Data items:
━━━━━━━━

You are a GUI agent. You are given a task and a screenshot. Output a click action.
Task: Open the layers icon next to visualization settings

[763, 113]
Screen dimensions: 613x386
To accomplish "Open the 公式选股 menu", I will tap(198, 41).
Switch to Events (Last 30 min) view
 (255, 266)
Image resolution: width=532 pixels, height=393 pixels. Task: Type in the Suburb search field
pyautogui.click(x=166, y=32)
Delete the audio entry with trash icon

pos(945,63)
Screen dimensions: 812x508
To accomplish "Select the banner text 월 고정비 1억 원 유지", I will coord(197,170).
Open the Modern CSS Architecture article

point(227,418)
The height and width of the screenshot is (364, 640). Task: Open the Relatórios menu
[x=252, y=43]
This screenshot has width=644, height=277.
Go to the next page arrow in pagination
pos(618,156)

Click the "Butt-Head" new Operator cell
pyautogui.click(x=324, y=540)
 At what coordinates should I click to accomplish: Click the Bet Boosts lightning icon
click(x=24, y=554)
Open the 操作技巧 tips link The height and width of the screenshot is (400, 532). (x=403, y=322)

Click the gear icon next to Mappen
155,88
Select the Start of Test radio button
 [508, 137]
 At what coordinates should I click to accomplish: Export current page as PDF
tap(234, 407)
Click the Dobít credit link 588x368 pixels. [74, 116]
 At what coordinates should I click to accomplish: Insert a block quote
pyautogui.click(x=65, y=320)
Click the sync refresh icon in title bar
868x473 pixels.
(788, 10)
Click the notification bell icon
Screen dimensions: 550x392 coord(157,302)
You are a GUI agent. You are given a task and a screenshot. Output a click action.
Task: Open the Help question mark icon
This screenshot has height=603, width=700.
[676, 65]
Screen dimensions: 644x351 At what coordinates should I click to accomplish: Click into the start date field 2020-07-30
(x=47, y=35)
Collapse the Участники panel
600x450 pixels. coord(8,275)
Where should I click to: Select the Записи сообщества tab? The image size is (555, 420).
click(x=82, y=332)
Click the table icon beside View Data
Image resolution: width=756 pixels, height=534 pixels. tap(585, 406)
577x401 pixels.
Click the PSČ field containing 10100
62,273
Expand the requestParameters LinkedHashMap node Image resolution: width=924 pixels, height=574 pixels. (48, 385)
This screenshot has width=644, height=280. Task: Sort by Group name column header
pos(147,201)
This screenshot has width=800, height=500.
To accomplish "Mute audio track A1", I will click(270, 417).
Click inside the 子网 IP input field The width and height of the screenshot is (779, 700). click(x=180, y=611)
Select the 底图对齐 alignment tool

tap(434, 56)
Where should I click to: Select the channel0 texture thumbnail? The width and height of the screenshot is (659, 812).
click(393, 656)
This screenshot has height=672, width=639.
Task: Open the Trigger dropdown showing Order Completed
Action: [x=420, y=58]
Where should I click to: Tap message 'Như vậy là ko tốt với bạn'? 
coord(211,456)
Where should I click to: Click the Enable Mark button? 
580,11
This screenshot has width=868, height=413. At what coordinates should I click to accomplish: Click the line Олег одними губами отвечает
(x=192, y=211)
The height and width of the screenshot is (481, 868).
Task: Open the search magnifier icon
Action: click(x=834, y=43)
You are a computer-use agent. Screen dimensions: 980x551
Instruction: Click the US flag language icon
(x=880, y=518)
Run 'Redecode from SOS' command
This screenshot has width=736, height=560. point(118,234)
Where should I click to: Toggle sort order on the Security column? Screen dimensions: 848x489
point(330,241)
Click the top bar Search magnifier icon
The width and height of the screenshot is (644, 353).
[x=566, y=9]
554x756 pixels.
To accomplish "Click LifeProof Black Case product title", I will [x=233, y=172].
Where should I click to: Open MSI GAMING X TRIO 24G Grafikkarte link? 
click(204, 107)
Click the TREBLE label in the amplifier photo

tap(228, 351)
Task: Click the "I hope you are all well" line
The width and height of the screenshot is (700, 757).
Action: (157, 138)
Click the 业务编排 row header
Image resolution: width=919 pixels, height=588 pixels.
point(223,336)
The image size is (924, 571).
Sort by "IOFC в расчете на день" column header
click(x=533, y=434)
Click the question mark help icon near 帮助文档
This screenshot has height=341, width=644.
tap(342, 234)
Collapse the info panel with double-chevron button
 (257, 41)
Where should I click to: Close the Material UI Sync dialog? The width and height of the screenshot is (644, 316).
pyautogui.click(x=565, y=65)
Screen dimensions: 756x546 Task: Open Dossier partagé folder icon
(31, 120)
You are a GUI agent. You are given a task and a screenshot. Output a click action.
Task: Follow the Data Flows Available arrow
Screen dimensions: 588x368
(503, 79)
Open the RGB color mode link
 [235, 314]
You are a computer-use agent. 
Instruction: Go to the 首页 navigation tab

━━━━━━━━

Task instructions: Print all of the data exactly as it stands above.

Exercise solution:
You are a GUI agent. You are given a task and a screenshot. Output a click action.
Task: Open the layers icon next to visualization settings

[763, 113]
Screen dimensions: 613x386
To accomplish "Open the 公式选股 menu", I will tap(198, 41).
Switch to Events (Last 30 min) view
 (255, 266)
Image resolution: width=532 pixels, height=393 pixels. Task: Type in the Suburb search field
pyautogui.click(x=166, y=32)
Delete the audio entry with trash icon

pos(945,63)
Screen dimensions: 812x508
To accomplish "Select the banner text 월 고정비 1억 원 유지", I will coord(197,170).
Open the Modern CSS Architecture article

point(227,418)
The height and width of the screenshot is (364, 640). Task: Open the Relatórios menu
[x=252, y=43]
This screenshot has width=644, height=277.
Go to the next page arrow in pagination
pos(618,156)

Click the "Butt-Head" new Operator cell
pyautogui.click(x=324, y=540)
 At what coordinates should I click to accomplish: Click the Bet Boosts lightning icon
click(x=24, y=554)
Open the 操作技巧 tips link The height and width of the screenshot is (400, 532). (x=403, y=322)

Click the gear icon next to Mappen
155,88
Select the Start of Test radio button
 [508, 137]
 At what coordinates should I click to accomplish: Export current page as PDF
tap(234, 407)
Click the Dobít credit link 588x368 pixels. [74, 116]
 At what coordinates should I click to accomplish: Insert a block quote
pyautogui.click(x=65, y=320)
Click the sync refresh icon in title bar
868x473 pixels.
(788, 10)
Click the notification bell icon
Screen dimensions: 550x392 coord(157,302)
You are a GUI agent. You are given a task and a screenshot. Output a click action.
Task: Open the Help question mark icon
This screenshot has height=603, width=700.
[676, 65]
Screen dimensions: 644x351 At what coordinates should I click to accomplish: Click into the start date field 2020-07-30
(x=47, y=35)
Collapse the Участники panel
600x450 pixels. coord(8,275)
Where should I click to: Select the Записи сообщества tab? The image size is (555, 420).
click(x=82, y=332)
Click the table icon beside View Data
Image resolution: width=756 pixels, height=534 pixels. tap(585, 406)
577x401 pixels.
Click the PSČ field containing 10100
62,273
Expand the requestParameters LinkedHashMap node Image resolution: width=924 pixels, height=574 pixels. (48, 385)
This screenshot has width=644, height=280. Task: Sort by Group name column header
pos(147,201)
This screenshot has width=800, height=500.
To accomplish "Mute audio track A1", I will click(270, 417).
Click inside the 子网 IP input field The width and height of the screenshot is (779, 700). click(x=180, y=611)
Select the 底图对齐 alignment tool

tap(434, 56)
Where should I click to: Select the channel0 texture thumbnail? The width and height of the screenshot is (659, 812).
click(393, 656)
This screenshot has height=672, width=639.
Task: Open the Trigger dropdown showing Order Completed
Action: [x=420, y=58]
Where should I click to: Tap message 'Như vậy là ko tốt với bạn'? 
coord(211,456)
Where should I click to: Click the Enable Mark button? 
580,11
This screenshot has width=868, height=413. At what coordinates should I click to accomplish: Click the line Олег одними губами отвечает
(x=192, y=211)
The height and width of the screenshot is (481, 868).
Task: Open the search magnifier icon
Action: click(x=834, y=43)
You are a computer-use agent. Screen dimensions: 980x551
Instruction: Click the US flag language icon
(x=880, y=518)
Run 'Redecode from SOS' command
This screenshot has width=736, height=560. point(118,234)
Where should I click to: Toggle sort order on the Security column? Screen dimensions: 848x489
point(330,241)
Click the top bar Search magnifier icon
The width and height of the screenshot is (644, 353).
[x=566, y=9]
554x756 pixels.
To accomplish "Click LifeProof Black Case product title", I will [x=233, y=172].
Where should I click to: Open MSI GAMING X TRIO 24G Grafikkarte link? 
click(204, 107)
Click the TREBLE label in the amplifier photo

tap(228, 351)
Task: Click the "I hope you are all well" line
The width and height of the screenshot is (700, 757).
Action: (157, 138)
Click the 业务编排 row header
Image resolution: width=919 pixels, height=588 pixels.
point(223,336)
The image size is (924, 571).
Sort by "IOFC в расчете на день" column header
click(x=533, y=434)
Click the question mark help icon near 帮助文档
This screenshot has height=341, width=644.
tap(342, 234)
Collapse the info panel with double-chevron button
 (257, 41)
Where should I click to: Close the Material UI Sync dialog? The width and height of the screenshot is (644, 316).
pyautogui.click(x=565, y=65)
Screen dimensions: 756x546 Task: Open Dossier partagé folder icon
(31, 120)
You are a GUI agent. You are given a task and a screenshot. Output a click action.
Task: Follow the Data Flows Available arrow
Screen dimensions: 588x368
(503, 79)
Open the RGB color mode link
 [235, 314]
You are a computer-use agent. 
Instruction: Go to the 首页 navigation tab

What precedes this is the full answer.